MARVEL FANFARE #32 - May 1987. When Cap time-traveled for his guest spot in DETECTIVE COMICS #1.
Cap’s unwanted sidekick exposes Yellow Claw, various heroes show up for the final battle, and Cap finds inner strength from the spirit of the guru whose identity the Claw usurped. Fine Shooter-era superheroics.
Had it already been established by the '80s that some force transformed Yellow Claw into a monster? I believe Jeff Parker resurrected him 10 years ago as more realistic villain; clearly, this version isn't appearing anymore.
CAPTAIN AMERICA #327 - March 1987. Probably should’ve been the cover of this collection, but…
The SuperPatriot plot returns, and he’s brought a gaggle of 1980s music stars with him. Life in the ‘80s - charity concerts, anti-Libya sentiment, and a cartoon caricature of Reagan youth.
Funny to see the future US Agent as a slick conman. Charisma? The crowd eating out of his hands? That guy?
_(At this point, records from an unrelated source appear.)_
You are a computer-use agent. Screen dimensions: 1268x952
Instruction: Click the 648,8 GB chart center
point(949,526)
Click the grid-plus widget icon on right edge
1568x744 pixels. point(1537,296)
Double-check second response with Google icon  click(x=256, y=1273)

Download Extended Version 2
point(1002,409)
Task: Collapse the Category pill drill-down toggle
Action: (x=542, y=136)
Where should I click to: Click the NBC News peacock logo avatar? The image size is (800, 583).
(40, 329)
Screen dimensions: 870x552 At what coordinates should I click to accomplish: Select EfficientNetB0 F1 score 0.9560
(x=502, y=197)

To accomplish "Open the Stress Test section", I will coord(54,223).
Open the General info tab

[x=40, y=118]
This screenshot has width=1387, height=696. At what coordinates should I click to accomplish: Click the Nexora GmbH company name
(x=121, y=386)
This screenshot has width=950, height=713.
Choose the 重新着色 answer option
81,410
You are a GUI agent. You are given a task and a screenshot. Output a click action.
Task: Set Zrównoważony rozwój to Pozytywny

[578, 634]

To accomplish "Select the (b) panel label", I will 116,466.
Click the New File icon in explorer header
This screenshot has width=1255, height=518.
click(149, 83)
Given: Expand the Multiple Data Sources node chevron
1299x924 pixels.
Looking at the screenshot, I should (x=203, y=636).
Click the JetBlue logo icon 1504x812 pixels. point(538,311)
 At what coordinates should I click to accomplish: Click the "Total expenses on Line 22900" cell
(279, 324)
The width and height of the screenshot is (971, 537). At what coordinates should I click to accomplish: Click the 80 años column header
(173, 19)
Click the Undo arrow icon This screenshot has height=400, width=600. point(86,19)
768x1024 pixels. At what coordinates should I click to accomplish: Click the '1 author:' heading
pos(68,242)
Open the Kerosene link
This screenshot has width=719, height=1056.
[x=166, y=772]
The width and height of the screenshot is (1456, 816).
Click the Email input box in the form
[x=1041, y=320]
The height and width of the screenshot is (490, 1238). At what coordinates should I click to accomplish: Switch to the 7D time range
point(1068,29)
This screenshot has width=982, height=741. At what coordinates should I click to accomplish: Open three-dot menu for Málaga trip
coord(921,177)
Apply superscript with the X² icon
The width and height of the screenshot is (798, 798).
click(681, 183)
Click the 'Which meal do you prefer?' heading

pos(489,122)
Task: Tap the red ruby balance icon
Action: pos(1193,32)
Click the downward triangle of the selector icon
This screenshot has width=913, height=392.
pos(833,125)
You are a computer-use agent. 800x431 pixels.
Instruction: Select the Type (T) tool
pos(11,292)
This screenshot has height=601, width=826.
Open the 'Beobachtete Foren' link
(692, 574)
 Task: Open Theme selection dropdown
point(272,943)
By the way, Cap reminds us he spent a literal million dollars to set up his hotline of tipsters. And a nosy IRS agent’s investigating how Steve Rogers earned a million last year discovers his secret ID. Was Gru throwing a bone to the other side, after heavily implying Cap’s an FDR Democrat earlier this issue?
CAPTAIN AMERICA #328 - April 1987. Pro wrestling! Steroids! More life in the 1980s!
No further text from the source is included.